Nardwuar’s latest interview is no exception. Speaking to British electronic artist Fred Again, Nardwuar digs deep into Fred’s background as a musician and producer and reveals some enlightening details about his relationship with Brian Eno, who Fred describes as “my friend and mentor, one of my favourite people on the planet”. In typical Nardwuar fashion, it seems as if he’s spoken to Eno about Fred in advance of the interview - much to Fred’s astonishment.
After Fred and Nardwuar touch on Eno’s fabled work on designing the Windows 95 startup sound, the conversation turns to his use of plugins, and Nardwuar brings up the legacy stock Logic plugin AVerb; this prompts Fred to launch into a story about Eno’s disregard for conventional mixing techniques.

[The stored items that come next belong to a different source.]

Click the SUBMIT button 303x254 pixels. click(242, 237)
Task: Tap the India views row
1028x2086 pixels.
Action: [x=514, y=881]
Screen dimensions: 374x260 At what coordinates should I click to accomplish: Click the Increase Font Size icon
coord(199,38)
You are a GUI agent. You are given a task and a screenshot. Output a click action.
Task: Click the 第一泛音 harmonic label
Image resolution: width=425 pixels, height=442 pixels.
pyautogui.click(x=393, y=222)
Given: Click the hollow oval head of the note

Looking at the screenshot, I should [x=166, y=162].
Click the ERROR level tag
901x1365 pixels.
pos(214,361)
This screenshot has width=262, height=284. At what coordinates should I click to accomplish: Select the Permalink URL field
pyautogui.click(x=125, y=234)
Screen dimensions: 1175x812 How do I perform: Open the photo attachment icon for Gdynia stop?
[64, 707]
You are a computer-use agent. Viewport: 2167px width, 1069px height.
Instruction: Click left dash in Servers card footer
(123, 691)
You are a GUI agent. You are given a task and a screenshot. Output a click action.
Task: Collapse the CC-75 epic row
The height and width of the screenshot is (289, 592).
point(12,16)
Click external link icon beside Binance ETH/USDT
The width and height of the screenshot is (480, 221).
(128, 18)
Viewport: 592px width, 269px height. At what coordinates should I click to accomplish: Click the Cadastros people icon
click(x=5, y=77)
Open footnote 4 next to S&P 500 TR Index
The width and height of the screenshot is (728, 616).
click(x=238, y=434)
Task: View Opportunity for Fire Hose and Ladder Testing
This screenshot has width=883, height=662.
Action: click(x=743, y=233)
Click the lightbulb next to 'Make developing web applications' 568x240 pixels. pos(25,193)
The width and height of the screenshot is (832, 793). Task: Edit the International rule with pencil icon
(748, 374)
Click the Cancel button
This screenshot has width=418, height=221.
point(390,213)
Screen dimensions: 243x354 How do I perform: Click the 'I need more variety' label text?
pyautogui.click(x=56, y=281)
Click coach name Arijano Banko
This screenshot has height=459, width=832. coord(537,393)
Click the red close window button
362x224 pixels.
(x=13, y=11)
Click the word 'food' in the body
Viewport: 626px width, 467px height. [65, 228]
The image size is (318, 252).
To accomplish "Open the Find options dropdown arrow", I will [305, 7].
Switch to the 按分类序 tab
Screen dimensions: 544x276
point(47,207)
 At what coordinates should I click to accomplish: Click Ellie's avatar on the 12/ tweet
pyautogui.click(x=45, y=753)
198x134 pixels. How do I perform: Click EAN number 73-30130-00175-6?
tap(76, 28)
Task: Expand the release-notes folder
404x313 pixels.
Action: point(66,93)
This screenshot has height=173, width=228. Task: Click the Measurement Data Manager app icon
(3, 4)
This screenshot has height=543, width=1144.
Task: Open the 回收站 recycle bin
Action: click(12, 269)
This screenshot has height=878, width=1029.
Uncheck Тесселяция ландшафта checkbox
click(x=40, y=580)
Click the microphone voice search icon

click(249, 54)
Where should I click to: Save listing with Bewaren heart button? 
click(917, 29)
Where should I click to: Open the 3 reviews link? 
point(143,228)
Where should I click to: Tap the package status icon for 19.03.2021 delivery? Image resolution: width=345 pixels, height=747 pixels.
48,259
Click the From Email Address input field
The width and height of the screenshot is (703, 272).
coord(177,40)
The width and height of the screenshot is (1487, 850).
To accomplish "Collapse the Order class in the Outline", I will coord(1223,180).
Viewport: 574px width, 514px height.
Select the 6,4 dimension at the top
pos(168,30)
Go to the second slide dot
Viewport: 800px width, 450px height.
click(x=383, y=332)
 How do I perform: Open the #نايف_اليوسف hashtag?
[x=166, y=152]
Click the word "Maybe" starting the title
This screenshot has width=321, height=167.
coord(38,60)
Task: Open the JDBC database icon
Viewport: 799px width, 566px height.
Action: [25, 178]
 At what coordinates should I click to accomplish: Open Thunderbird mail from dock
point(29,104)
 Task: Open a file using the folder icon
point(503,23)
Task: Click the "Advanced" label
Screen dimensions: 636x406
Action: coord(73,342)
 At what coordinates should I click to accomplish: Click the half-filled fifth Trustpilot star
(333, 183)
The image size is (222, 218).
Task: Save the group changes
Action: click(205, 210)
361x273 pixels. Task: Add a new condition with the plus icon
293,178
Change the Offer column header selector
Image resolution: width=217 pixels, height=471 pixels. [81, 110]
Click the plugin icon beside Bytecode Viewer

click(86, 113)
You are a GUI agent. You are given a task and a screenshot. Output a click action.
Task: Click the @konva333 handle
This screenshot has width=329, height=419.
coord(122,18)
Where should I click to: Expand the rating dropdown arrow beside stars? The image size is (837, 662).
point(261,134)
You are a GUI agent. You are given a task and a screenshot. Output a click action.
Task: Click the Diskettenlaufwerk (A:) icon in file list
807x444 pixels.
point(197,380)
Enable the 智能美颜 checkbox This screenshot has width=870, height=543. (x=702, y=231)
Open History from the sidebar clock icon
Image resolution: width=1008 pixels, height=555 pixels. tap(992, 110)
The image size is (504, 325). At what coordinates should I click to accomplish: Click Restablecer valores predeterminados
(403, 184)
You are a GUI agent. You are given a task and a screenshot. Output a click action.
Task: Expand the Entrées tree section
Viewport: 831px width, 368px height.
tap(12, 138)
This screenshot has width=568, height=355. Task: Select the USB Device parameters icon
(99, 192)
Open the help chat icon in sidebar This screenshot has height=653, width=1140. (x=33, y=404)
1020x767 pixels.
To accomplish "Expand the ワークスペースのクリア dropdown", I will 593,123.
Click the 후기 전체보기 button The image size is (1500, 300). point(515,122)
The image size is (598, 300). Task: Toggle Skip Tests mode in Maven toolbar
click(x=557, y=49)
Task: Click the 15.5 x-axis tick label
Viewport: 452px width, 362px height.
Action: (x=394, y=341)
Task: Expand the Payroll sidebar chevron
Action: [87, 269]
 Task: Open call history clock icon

“One of the funniest things about Brian is that he’s beautifully lawless in how he works,” Fred recalls. “Particularly in recording music, there’s a lot of so-called rules. I remember, for example, one time we were working on a song, we’d worked on it for months, looking at all the minutiae and changing things and worrying about that, going back and re-recording snare hits… then we’re like okay, cool, we’re approaching the deadline, we can send this off to mixing.”
Fred describes how he and Eno are both fans of Logic’s legacy plugins, a set of effects from older versions of the DAW that have been officially retired, but remain accessible through a submenu. “There’s about five of them, and they’re really useful. Silver Compressor and AVerb are the ones that he and I use a lot,” Fred says.
“Just before we send [the track] to mixing,” Fred continues, “he dragged in AVerb… he [put the plugin] on the master, not on any single track, like on the whole song." Haphazardly slapping a prominent reverb on the master bus before a final mixdown goes against conventional mixing practice, flooding the entire mix with an effect that would typically be placed on an effects bus which separates the wet signal from the dry signal for further processing. Then again, as Fred reminds us; Eno has never been one to follow the rules.
"He just went ‘oh… much better, much better. We should send it off like this,’" Fred continues. "I was like... what?! That’s the most wild thing I’ve ever seen anyone do - reverb on the master, straight to mix and release it into the world. So yeah – big up AVerb, big up Brian.”